- Conservation status: Near Threatened (IUCN 3.1)

Scientific classification
- Kingdom: Animalia
- Phylum: Chordata
- Class: Aves
- Order: Coraciiformes
- Family: Alcedinidae
- Subfamily: Alcedininae
- Genus: Ceyx
- Species: C. dispar
- Binomial name: Ceyx dispar Rothschild & Hartert, 1914

= Manus dwarf kingfisher =

- Genus: Ceyx
- Species: dispar
- Authority: Rothschild & Hartert, 1914
- Conservation status: NT

Species of bird

The Manus dwarf kingfisher (Ceyx dispar), is a species of bird in the family Alcedinidae that is endemic to the Admiralty Islands. Its natural habitat is subtropical or tropical moist lowland forests.

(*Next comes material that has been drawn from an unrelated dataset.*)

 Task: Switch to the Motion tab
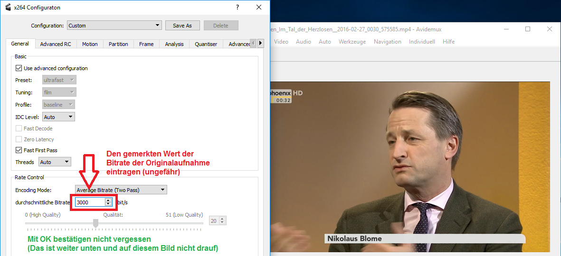tap(89, 44)
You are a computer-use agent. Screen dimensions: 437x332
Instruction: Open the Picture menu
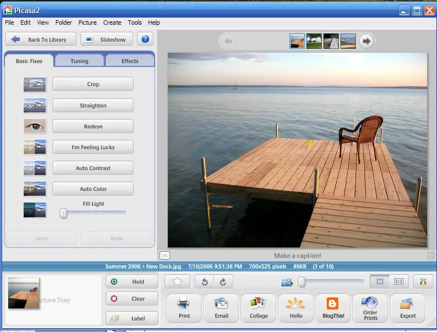click(x=87, y=22)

This species was formerly considered one of the 15 recognised subspecies of what was then known as the variable dwarf kingfisher (Ceyx lepidus or Alcedo lepidus). A molecular phylogenetic study published in 2013 found that most of the insular subspecies had substantially diverged from one another. The variable dwarf kingfisher was therefore split and 12 of the subspecies, including the Manus dwarf kingfisher, were promoted to species status. At the same time the name of the variable dwarf kingfisher was changed to the Moluccan dwarf kingfisher.